Romance costurado por muitas vozes, uma voz sendo: a de um brasileirinho de origem estrangeira, escavando suas raízes. Por isso dói. Somos mesmo esse que caminha entre mata e mar, por uma areia fofa que exaure nossas forças. E que não chega a lugar algum. Talvez a um rio, onde um barqueiro que se ri de nossa desdita faça a precisa travessia.
Aquele que fomos construiu morros imensos de conchas marinhas, ao longo da costa, os sambaquis. Juntou a elas ossos de seus mortos. Aquele que chegamos a ser mais tarde triturou esse legado para pavimentar ruas e adubar terrenos. Aquele que somos espezinha uns e outros em meio a uma ignorância exasperante. E se mata e se morre em plena obscuridade.
A cultura dos sambaquis é um romance que honra a tradição da prosa brasileira: ousa na forma, ao coligir o material de pesquisa do protagonista, revela facetas pouco conhecidas de nossa história, antiga e recente, explora a aventura quixotesca das gerações pós-64, investiga a multiplicidade de vivências que os tempos modernos nos propiciam e trafega, por assim dizer, entre realidade e ficção com uma pegada forte e envolvente.

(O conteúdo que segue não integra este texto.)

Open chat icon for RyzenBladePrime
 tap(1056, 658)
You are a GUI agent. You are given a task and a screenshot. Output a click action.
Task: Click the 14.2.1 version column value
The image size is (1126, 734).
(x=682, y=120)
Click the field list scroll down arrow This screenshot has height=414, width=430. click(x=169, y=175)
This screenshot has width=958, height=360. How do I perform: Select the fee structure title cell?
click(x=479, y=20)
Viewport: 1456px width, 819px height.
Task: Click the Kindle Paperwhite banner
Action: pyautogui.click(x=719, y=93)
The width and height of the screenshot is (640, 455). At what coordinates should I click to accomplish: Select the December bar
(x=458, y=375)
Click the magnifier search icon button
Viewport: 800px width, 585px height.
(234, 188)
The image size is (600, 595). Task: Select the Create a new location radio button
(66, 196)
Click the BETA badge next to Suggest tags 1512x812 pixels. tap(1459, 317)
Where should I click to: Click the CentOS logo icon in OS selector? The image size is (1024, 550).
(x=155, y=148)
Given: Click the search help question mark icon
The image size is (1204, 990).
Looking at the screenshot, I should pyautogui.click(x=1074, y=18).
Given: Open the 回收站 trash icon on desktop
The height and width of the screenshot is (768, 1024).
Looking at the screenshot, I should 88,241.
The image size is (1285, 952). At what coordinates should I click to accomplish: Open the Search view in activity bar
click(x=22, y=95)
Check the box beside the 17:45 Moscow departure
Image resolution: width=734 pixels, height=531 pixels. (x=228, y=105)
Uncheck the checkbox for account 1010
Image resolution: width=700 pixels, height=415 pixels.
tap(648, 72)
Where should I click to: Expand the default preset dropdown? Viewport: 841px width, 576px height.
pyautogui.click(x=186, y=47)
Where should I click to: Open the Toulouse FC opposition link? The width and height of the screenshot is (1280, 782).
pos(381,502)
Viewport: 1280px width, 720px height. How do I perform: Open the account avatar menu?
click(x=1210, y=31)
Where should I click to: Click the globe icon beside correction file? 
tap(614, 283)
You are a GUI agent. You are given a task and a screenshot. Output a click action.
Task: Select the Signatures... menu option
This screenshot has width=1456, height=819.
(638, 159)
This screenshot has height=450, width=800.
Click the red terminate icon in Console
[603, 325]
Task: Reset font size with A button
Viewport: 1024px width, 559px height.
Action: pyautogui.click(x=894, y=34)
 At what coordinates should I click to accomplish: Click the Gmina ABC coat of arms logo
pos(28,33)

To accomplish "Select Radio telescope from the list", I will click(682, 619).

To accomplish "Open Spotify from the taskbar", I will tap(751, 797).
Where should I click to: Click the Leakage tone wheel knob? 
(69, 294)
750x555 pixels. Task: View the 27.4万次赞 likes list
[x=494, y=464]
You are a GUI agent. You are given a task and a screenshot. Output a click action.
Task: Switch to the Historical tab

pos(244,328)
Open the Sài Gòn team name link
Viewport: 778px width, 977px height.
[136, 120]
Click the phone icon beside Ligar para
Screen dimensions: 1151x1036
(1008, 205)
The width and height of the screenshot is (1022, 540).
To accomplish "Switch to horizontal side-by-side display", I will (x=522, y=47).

André Caramuru Aubert consegue um feito notável: conduz uma investigação de paternidade como se fosse investigação da identidade do ser brasileiro, já adiantei isso acima. Isso provoca no leitor a mais positiva das inquietações, a de se descobrir na leitura do livro. Somos esse misto de idealismo e de interesses desorientados, repleto de incompletudes formais, projétil que ricocheteia nas paredes do tempo, ora acertando isso, ora aquilo, ora a si mesmo, produtor de obras inacabadas, o que se consome em seus equívocos até desaparecer como promessa de grandes possibilidades, o que poderia ter sido, aquele que poderia ter dado uma grande contribuição etc. Igualzinho ao país do futuro que habita. Nossa cultura.
O livro foi publicado pela editora paulista Descaminhos, em 2014, e pode ser adquirido pelo sítio www.editoradescaminhos.com.br. Fica aqui uma entusiasmada recomendação de leitura.